• [INSTRUCTIONS TO FOLLOW]: Search the data below for "height"; list each line that holds it.
--- START ---
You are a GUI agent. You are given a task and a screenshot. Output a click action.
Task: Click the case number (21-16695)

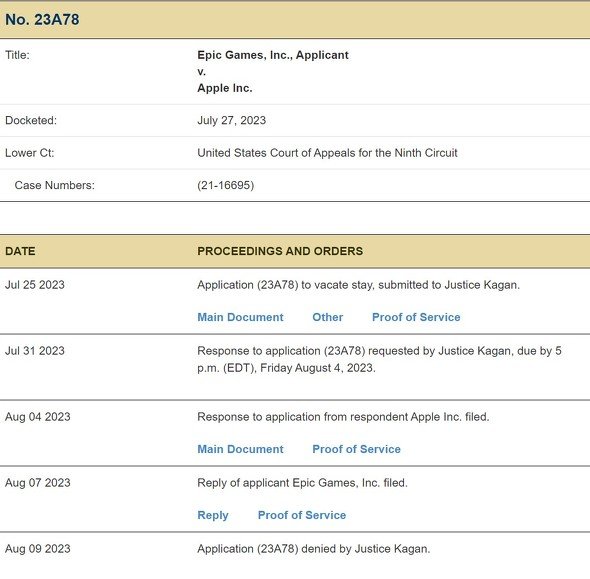pos(225,185)
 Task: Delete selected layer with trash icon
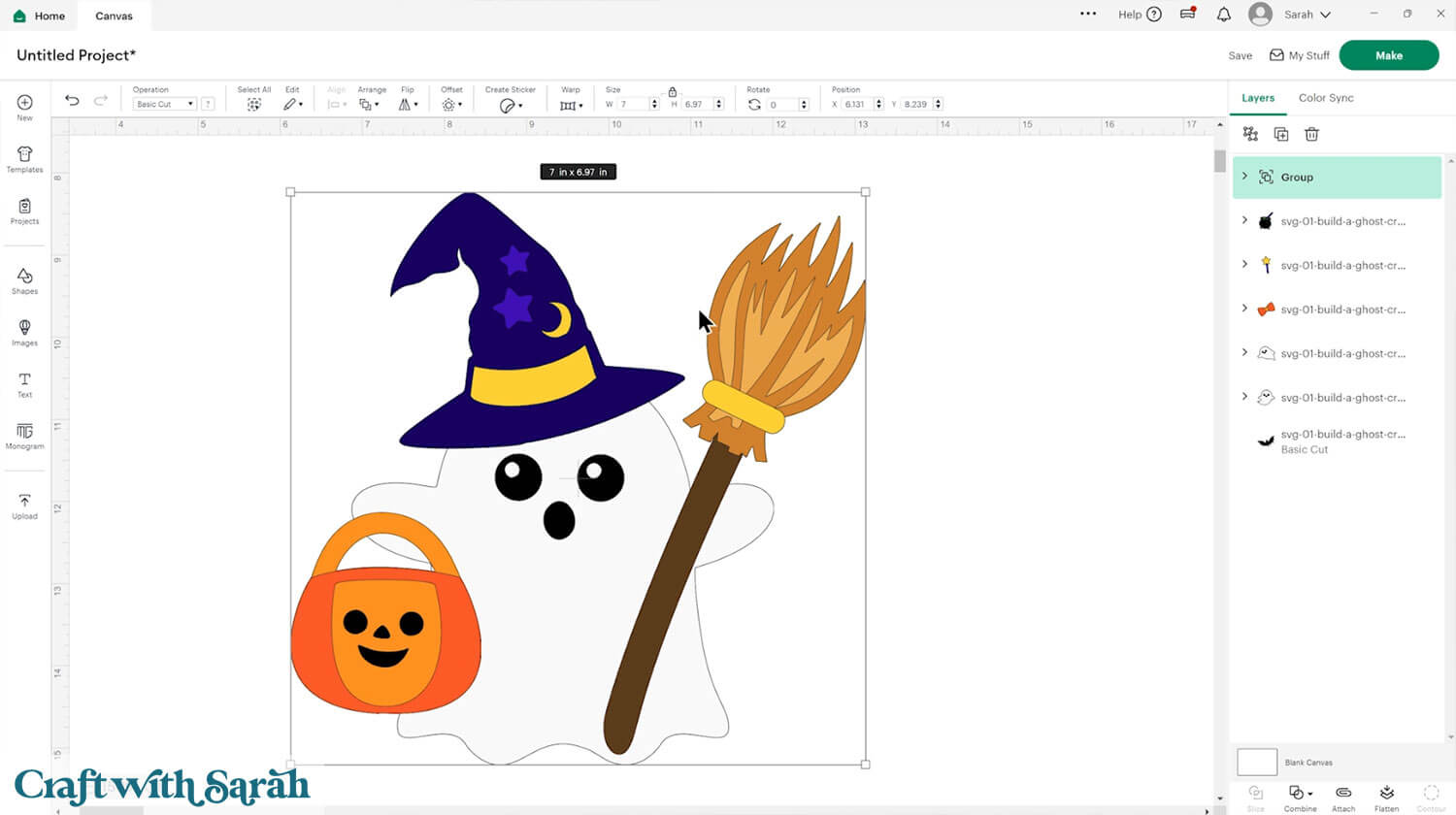coord(1311,134)
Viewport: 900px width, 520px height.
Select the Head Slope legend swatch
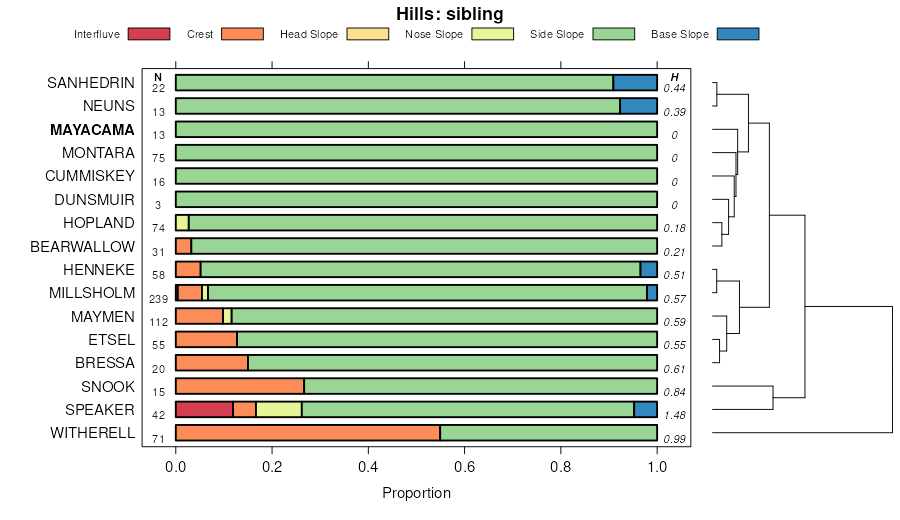367,34
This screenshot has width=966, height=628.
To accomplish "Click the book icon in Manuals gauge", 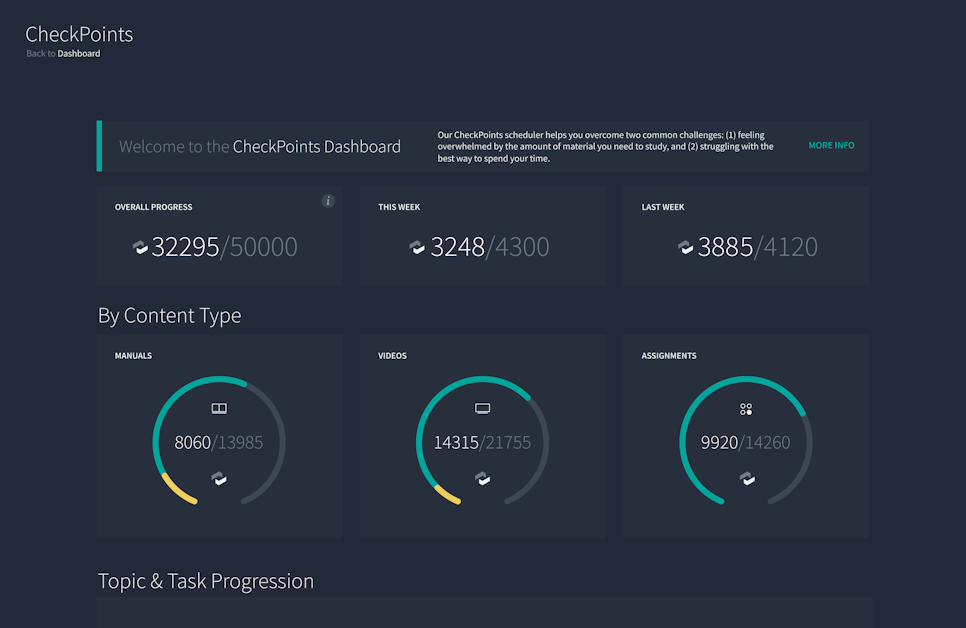I will point(219,408).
--- END ---
• [FINAL ANSWER]:
Viewport: 900px width, 520px height.
This screenshot has width=966, height=628.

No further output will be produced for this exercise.